=== WHAT IS NEEDED ===
Output the lines below, from the one containing "Task: Open the Вид слева view tab" through the last line, as a Markdown table with the columns Row and Line. Skip blank lines and leave the pictures out.

=== PROVIDED RECORDS ===
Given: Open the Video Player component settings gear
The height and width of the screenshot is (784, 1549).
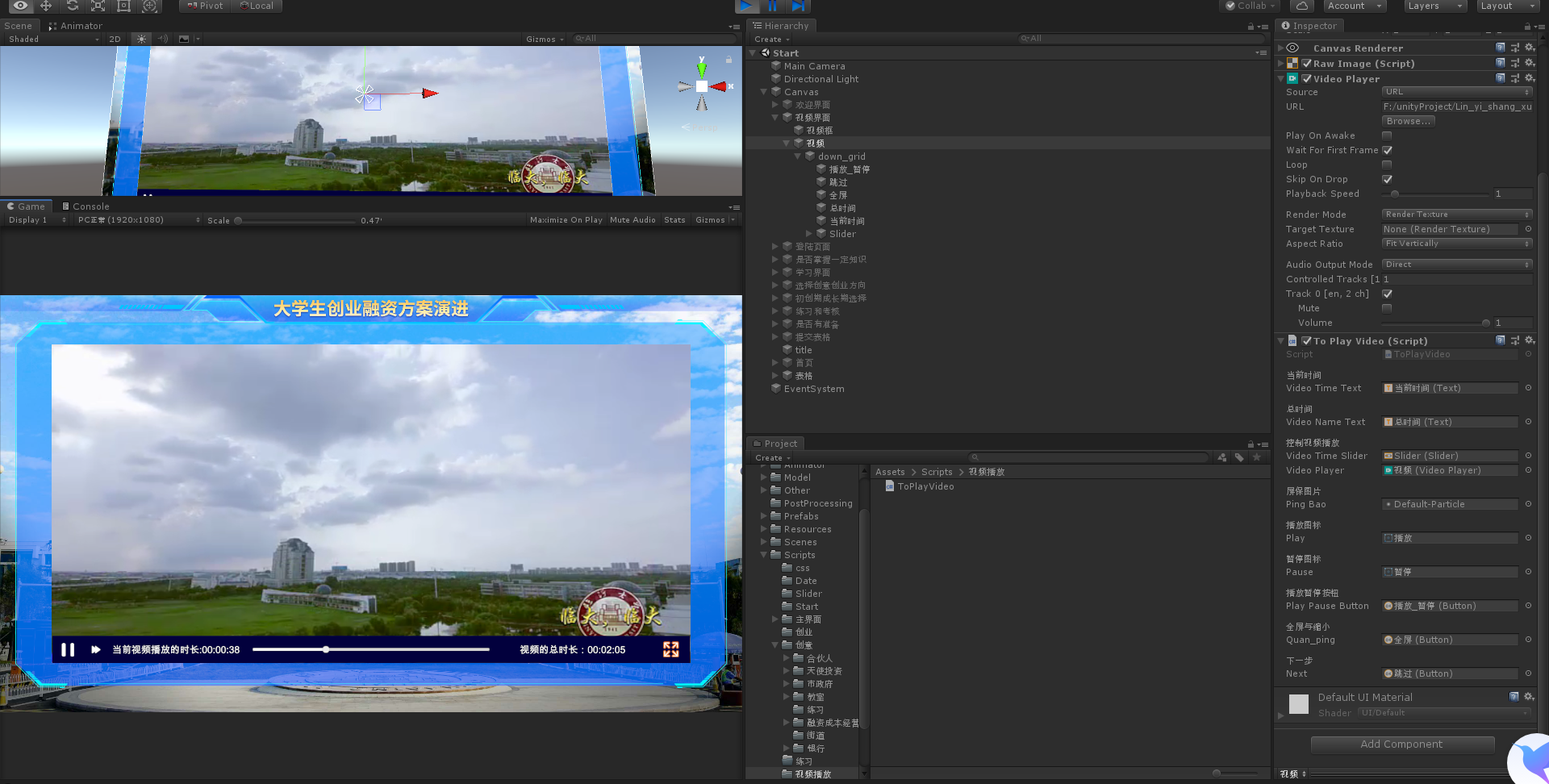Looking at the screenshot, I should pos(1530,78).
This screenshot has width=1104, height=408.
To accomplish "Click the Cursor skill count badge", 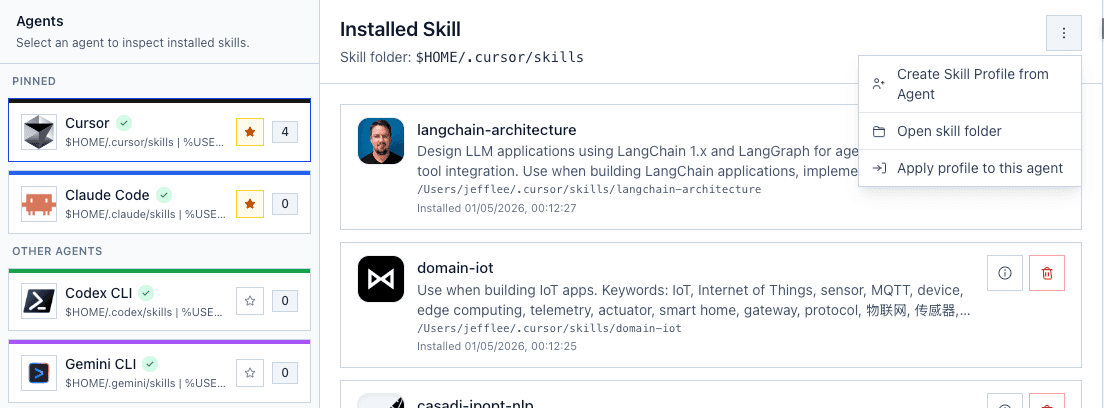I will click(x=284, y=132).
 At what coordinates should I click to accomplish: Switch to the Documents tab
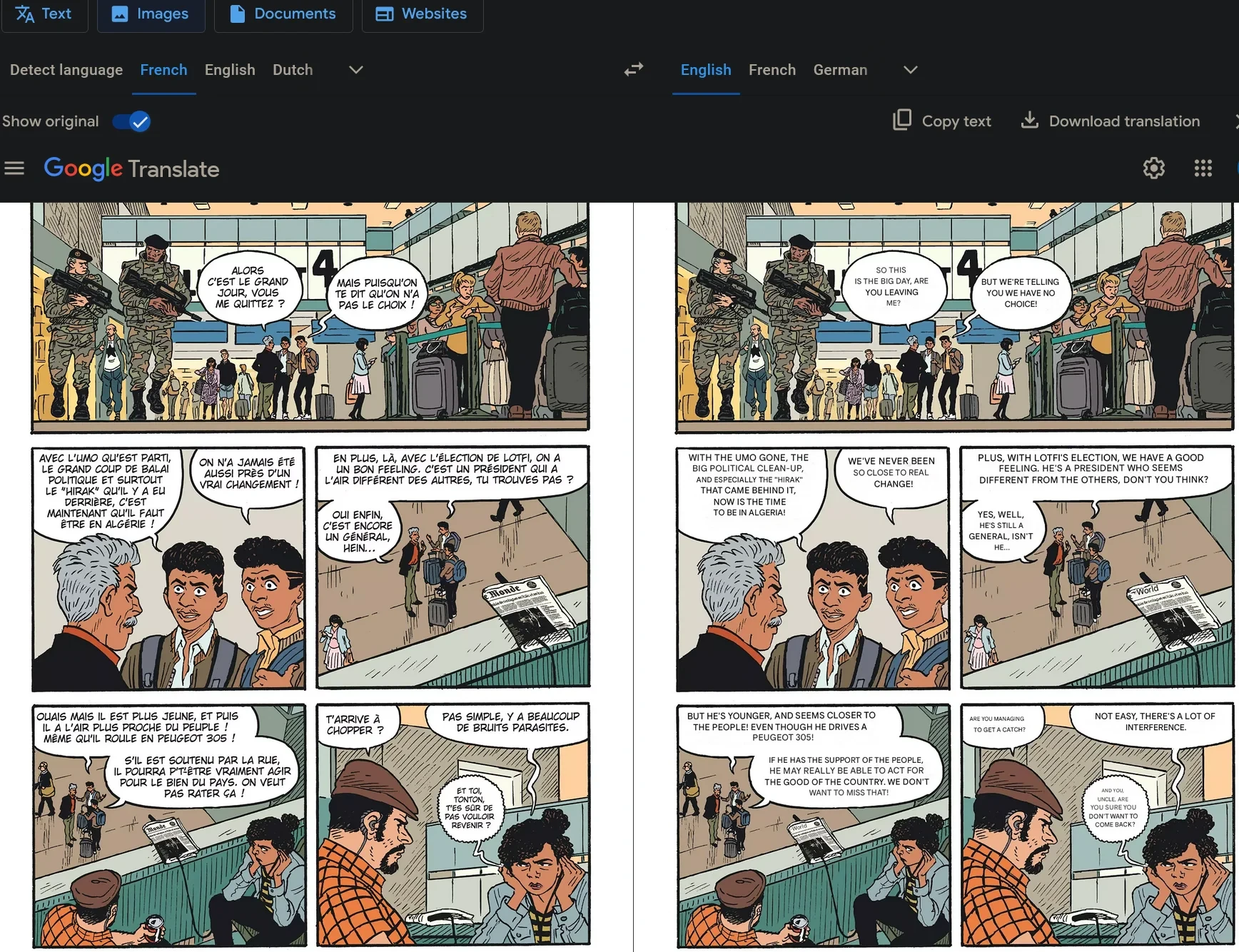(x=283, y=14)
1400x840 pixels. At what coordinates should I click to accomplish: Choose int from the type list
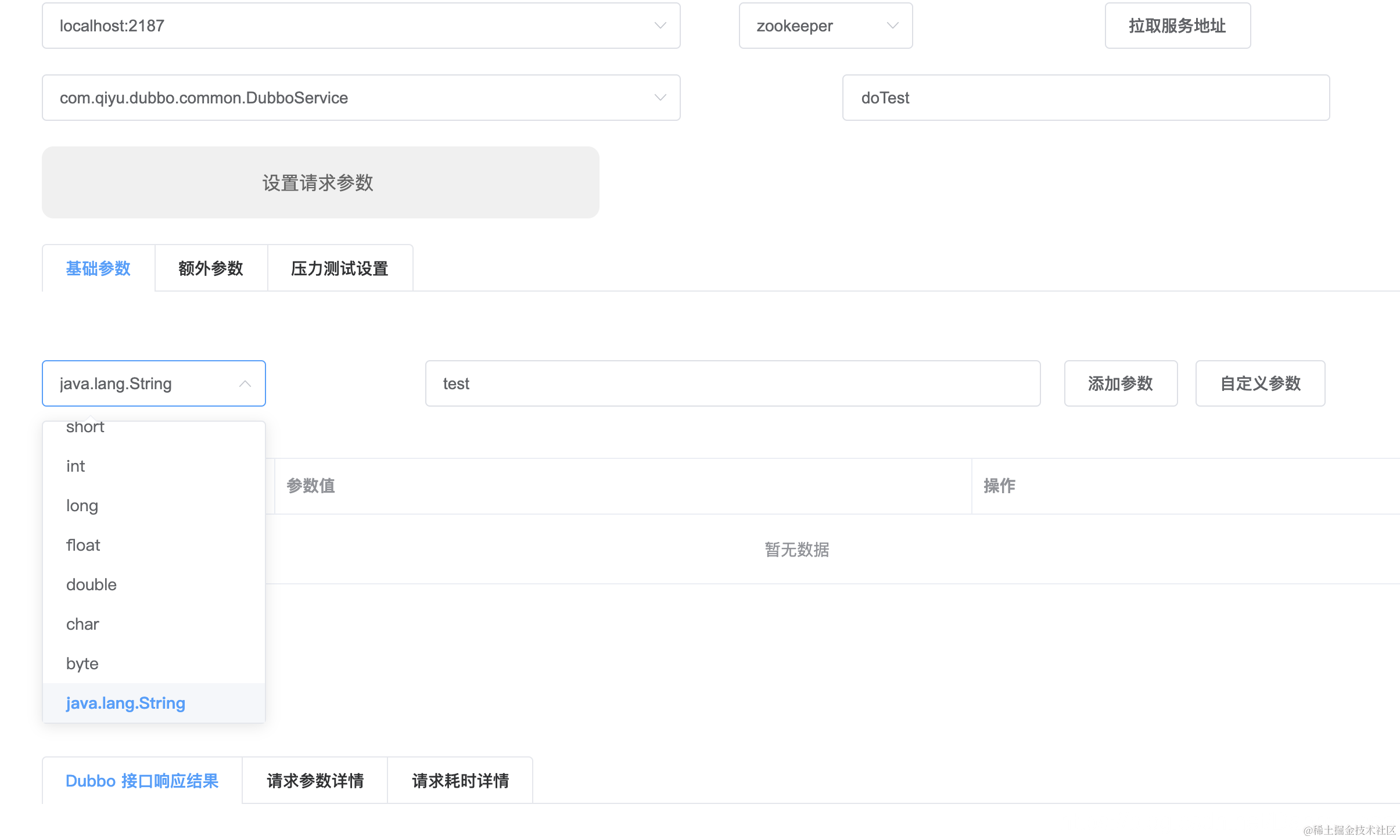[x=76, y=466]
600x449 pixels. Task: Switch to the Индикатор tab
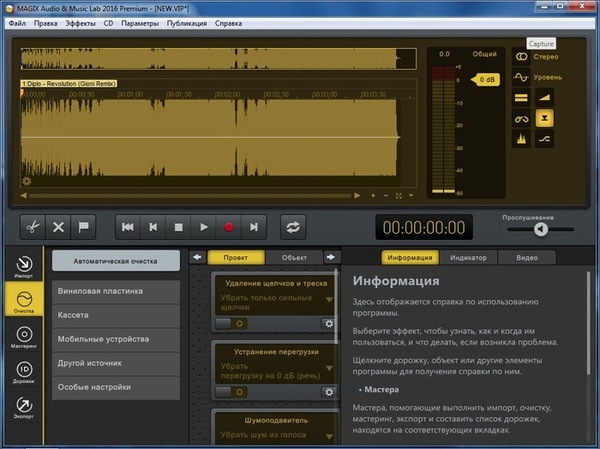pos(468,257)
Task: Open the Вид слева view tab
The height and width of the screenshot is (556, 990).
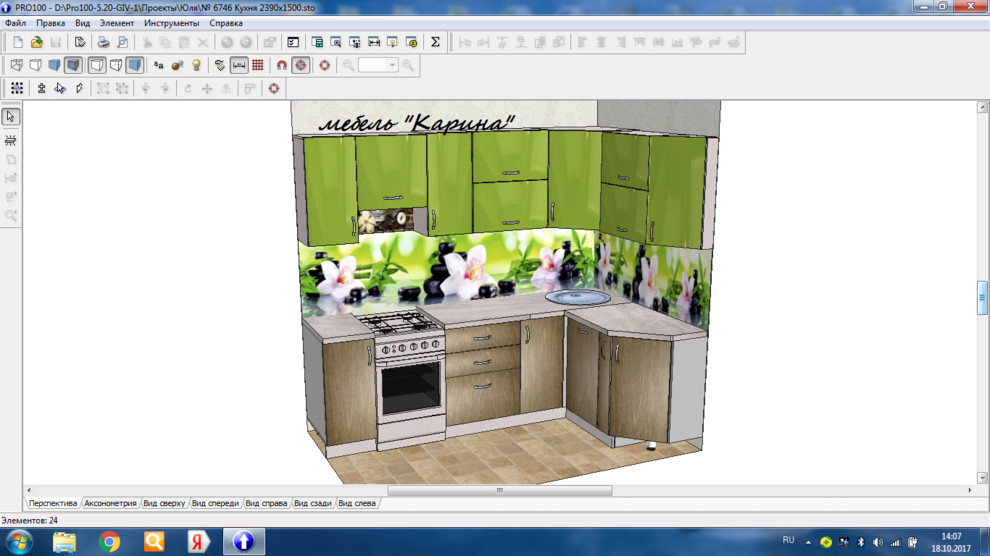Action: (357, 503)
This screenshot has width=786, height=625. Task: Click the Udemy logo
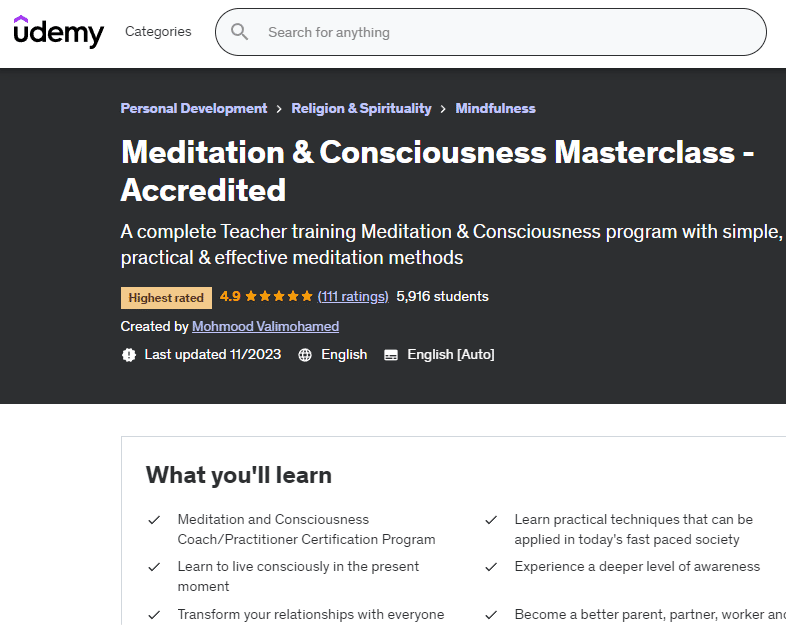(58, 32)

=== FINAL ANSWER ===
| Row | Line |
|---|---|
| 1 | Task: Open the Вид слева view tab |
| 2 | The height and width of the screenshot is (556, 990). |
| 3 | Action: (357, 503) |
| 4 | This screenshot has width=786, height=625. Task: Click the Udemy logo |
| 5 | (58, 32) |